Alice EKMAN, Rouge vif. L’idéal communiste chinois, L’Observatoire,
Paris, 2020
Déjà à l’origine de l’ouvrage La Chine dans le monde (CNRS
Editions, 2018), Alice Ekman se penche cette fois sur la politique intérieure
de l’Empire du Milieu, mais étudie également les conséquences de ces évolutions
chinoises pour le reste du monde. A partir de constats fort bien documentés, de
la part de l’une des toutes meilleures spécialistes européennes du sujet
(actuellement Senior Analyst en charge de l’Asie à l’Institut de sécurité de l'Union européenne), son travail
défriche un terrain considérable. Surtout, il corrige un certain nombre d’idées
reçues, ou largement diffusées dans le débat public. On retiendra, comme fil
conducteur essentiel de ce travail, la persistance de l'idéologie communiste au
sommet du pouvoir à Pékin. Dans les dix constats qui constituent la première
partie du livre, l’omniprésence d’un Parti communiste chinois (PCC) qui n’a
jamais renié ses fondamentaux marxistes, léninistes et maoïstes est frappante. La
supervision des rouages politiques, administratifs, ceux de l'éducation, de la
culture et même de la vie quotidienne personnelle, n'a peut-être jamais été
aussi forte que sous Xi Jinping, accentuée par les possibilités qu’offrent les
nouvelles technologies. Un vocabulaire que l’on entendait plus depuis Mao, dur,
idéologique, intransigeant, refait surface.
Il ressort
naturellement de ce tableau une leçon importante pour le reste du monde. La
Chine n'a nullement le projet de se convertir au capitalisme. Encore moins à la
démocratie libérale, comme l'actualité récente le montre encore. Pékin entend
bien promouvoir son modèle, et estime que les normes occidentales ont échoué. De
nombreux canaux de diplomatie publique ont ainsi été mis en œuvre, depuis les
relations entre partis politiques (notamment avec des pays du Sud, mais pas
uniquement) jusqu'au développement des routes de la soie (la Belt and Road
initiative, qui sert de cadre à de nombreux liens), en passant par la création
de think tanks chargés de rivaliser avec la vision occidentale des relations
internationales. Les concepts de politique étrangère occidentaux qui ont connu
un large succès dans les dernières années (état de droit, droit d'ingérence, responsabilité
de protéger…), sont particulièrement visés par le discours chinois. Pékin cherche
à remplacer ces notions par d'autres plus nouvelles comme celle de « connectivité »,
et dénonce aujourd’hui le culte occidental de la « democrazy ».
L’auteur nous
montre bien comment une compétition se met en place à l’échelle internationale,
entre plusieurs systèmes politique. La Chine se veut maintenant puissance de
proposition pour présenter une alternative à un ordre mondial jugé insatisfaisant.

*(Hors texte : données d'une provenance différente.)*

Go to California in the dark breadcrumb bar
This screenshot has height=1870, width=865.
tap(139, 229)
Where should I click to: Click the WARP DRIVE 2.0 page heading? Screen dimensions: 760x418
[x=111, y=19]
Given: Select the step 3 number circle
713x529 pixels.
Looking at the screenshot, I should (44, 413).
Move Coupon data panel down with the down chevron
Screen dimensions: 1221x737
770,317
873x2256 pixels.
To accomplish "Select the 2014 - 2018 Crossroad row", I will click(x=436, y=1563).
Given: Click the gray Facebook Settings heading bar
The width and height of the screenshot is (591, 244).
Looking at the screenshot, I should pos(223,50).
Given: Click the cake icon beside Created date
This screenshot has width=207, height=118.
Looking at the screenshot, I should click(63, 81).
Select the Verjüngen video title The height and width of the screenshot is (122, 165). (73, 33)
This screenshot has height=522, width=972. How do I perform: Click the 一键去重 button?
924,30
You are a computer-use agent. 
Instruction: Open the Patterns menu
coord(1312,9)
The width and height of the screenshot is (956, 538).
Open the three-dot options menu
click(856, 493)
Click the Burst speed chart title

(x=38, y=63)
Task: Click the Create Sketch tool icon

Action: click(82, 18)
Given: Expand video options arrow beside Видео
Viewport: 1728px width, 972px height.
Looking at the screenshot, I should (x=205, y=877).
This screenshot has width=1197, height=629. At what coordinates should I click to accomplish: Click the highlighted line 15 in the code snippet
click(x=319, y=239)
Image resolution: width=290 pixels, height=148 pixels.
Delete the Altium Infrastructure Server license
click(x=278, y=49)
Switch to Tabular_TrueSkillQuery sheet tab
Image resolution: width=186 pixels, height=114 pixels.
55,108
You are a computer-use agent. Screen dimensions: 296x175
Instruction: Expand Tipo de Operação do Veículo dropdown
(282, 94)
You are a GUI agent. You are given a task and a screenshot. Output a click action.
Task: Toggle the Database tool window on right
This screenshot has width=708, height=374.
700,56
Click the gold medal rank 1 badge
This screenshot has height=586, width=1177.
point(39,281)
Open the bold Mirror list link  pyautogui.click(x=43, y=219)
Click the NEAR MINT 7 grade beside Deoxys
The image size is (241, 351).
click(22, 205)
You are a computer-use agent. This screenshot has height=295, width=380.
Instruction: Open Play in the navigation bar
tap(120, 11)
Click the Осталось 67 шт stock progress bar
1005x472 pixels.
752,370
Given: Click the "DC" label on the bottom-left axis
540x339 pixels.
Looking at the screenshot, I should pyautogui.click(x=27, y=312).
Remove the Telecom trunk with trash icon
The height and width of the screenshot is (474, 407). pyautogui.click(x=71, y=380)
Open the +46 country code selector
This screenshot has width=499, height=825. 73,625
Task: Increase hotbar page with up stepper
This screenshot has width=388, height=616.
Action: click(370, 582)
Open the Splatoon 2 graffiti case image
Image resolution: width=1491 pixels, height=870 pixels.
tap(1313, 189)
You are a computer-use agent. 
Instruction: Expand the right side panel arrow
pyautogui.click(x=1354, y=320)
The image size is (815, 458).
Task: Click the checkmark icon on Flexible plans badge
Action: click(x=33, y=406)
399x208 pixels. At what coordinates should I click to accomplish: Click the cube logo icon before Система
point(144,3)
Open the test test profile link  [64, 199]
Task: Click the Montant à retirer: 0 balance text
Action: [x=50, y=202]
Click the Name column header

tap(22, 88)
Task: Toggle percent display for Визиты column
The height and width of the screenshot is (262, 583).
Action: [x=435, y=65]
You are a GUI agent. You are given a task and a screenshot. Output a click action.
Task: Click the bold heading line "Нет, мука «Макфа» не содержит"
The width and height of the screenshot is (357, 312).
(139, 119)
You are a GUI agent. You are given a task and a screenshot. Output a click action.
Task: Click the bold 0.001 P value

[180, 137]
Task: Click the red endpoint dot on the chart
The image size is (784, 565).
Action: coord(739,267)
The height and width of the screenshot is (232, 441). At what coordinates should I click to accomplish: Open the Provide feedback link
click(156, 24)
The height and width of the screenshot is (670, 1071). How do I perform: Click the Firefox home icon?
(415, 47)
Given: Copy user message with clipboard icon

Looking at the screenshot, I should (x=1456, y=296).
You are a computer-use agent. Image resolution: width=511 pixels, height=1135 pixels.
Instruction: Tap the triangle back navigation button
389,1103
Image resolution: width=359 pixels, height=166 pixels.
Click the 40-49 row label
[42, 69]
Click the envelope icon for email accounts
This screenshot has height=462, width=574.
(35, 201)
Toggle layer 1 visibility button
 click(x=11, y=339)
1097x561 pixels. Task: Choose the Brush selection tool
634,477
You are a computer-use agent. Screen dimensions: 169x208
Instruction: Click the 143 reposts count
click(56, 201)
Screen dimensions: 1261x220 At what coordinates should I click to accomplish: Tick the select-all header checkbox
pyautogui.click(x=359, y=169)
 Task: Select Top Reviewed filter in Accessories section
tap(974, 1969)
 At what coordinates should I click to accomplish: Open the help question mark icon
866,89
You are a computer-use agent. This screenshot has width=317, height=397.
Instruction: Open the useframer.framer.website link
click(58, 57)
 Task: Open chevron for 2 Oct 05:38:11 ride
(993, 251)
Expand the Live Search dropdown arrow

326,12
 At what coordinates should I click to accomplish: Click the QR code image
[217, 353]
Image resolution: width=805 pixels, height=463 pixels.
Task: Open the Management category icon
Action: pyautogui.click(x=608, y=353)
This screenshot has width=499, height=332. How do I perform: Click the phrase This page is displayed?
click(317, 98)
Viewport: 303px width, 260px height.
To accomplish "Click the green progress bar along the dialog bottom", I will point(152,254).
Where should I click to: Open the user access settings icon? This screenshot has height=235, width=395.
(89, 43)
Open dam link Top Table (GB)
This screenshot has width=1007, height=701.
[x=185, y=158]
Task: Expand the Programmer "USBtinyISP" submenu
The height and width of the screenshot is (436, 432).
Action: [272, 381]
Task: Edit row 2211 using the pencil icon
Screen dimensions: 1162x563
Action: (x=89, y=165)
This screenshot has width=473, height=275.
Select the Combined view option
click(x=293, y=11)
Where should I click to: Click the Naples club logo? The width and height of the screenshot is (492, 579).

La bataille fera rage, notamment au Sud (Afrique) mais aussi dans l'environnement
stratégique asiatique (Hong Kong, Taïwan…).
Ecrit et publié
avant la crise du Covid-19, ce livre détecte néanmoins, déjà, une faiblesse chinoise
potentielle dans le rôle omniprésent et rigide du PCC, peut-être incompatible avec
une diplomatie souple, adaptable à une nouvelle scène mondiale traversées de
nombreux soubresauts issus des sociétés civiles. La crise sanitaire actuelle
rebat encore les cartes. La Chine, point de départ de l’épidémie, fait l’objet
d’une défiance internationale et lutte pour retrouver un statut de modèle. Y
parviendra-t-elle ? La tension croît avec les Etats-Unis et même avec leurs
alliés européens, sur un vaste ensemble de sujets (Hong Kong, Huawei, le
Xinjiang, la Mer de Chine du Sud…). Le debt trap chinois en
Afrique est montré du doigt. les crispations
du régime aussi. A l’heure où les observateurs se perdent en conjectures et où beaucoup
d’analyses oscillent entre les deux extrêmes des « panda-kissers » et
du « China bashing », le regard avisé d’Alice Ekman n’en est que plus
précieux.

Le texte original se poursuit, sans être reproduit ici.